Records contained in a dataset
————————

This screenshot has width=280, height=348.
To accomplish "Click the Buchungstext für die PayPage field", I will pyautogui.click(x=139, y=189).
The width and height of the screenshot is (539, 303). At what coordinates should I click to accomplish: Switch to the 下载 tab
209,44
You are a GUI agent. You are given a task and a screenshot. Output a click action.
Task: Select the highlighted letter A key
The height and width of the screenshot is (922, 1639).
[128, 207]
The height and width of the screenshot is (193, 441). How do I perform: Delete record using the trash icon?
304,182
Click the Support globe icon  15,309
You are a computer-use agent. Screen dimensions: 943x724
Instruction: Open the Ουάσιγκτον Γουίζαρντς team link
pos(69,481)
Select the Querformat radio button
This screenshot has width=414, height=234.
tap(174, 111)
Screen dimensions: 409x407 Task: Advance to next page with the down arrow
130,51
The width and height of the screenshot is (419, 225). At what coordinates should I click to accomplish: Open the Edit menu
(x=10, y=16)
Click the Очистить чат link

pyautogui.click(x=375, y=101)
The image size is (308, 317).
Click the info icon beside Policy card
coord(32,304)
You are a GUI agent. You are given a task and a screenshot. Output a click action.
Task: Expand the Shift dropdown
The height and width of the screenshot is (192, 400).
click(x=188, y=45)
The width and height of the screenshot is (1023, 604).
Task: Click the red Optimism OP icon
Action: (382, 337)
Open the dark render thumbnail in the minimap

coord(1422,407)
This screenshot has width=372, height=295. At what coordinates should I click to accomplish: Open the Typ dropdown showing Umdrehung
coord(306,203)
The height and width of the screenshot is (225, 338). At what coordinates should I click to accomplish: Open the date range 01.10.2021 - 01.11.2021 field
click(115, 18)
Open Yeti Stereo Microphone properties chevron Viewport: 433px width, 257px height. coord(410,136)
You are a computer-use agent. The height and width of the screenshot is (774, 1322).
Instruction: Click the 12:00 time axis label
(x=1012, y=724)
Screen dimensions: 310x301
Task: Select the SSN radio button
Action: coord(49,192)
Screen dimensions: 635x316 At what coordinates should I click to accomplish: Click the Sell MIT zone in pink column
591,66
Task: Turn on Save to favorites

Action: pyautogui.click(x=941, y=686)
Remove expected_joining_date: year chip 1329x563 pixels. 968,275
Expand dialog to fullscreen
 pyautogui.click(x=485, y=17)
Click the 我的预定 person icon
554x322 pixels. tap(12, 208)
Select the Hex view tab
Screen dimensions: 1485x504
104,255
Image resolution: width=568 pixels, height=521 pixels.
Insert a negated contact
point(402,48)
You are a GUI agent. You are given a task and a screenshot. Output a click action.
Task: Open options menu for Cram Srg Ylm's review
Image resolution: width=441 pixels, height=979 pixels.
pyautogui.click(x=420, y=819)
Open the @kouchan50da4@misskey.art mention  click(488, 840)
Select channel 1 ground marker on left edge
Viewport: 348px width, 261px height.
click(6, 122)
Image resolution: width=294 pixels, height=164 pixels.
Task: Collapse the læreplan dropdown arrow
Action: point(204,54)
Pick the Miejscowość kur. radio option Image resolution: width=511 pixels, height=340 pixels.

————————

**Work to complete**
Whenever the word "computer" occurs in a line above, copy that line.

**Answer to this task**
You are a computer-use agent. Screen dimensions: 943x724
You are a computer-use agent. The height and width of the screenshot is (774, 1322).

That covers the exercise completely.